The Southeast native corporation, Sealaska, gave Wrangell’s local tribe a piece of land known as Totem Park.
At Sealaska’s anual meeting in Wrangell last weekend, the corporation presented the deed for Totem Park to the Wrangell Cooperative Association. The park is a small plot of land in downtown Wrangell where the most recent Kiks.ádi, Gagaan Hít (Sun House) stood. Four totems stand there today.
Sealaska received the park land in the 1980’s from a lumber company. The corporation’s board unanimously agreed to transfer the land to the local tribe in June of this year, responding to the tribe’s request.
The park is a cultural treasure to Wrangell natives, but the acquisition itself is another win for the landless community.
In 1971 the federal government enacted the Alaska Native Claims Settlement Act, which created over 200 regional and local native corporations that received land and funds. But for reasons that are still unclear, Haines, Ketchikan, Petersburg, Tenakee and Wrangell were left out, and unable to each receive 23,000 acres given to other Southeast communities.
Alaska native activists and senators Lisa Murkowski and Dan Sullivan support efforts to include the five communities in the act, but nothing has happened yet.
Rinehart believes that makes this land transfer even more important.
“In this case you have a local tribe that is landless and has only very few parcels of land. Every little bit of land that they can receive especially when it has a long cultural, historic piece to it is very significant to them,” says Sealaska Director and Wrangell native Richard Rinehart.
The Wrangell Cooperative Association has other land in the island town, most notably where the Tlingit Chief Shakes’ house sits.

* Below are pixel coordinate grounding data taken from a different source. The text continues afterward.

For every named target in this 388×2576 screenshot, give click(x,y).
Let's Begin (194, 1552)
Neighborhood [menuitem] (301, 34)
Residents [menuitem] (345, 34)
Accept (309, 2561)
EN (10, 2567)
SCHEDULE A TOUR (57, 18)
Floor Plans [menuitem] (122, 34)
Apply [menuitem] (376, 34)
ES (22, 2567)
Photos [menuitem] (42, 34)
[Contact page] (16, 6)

The tribe’s administrator Esther Ashton says Totem Park will complement that piece of native history.
“Our culture is all about balance, so it’s about balance between the raven and the eagle and currently the chief shake’s house is an eagle house. So we would hope in the future to be able to do a raven house or some type of structure like that there,” she says.
The park is named after the Kiks.ádi Totem, raised back in 1895 to honor clan leader Chief Kahlteen. The park was dedicated in 1987 when a replica of the original totem was built.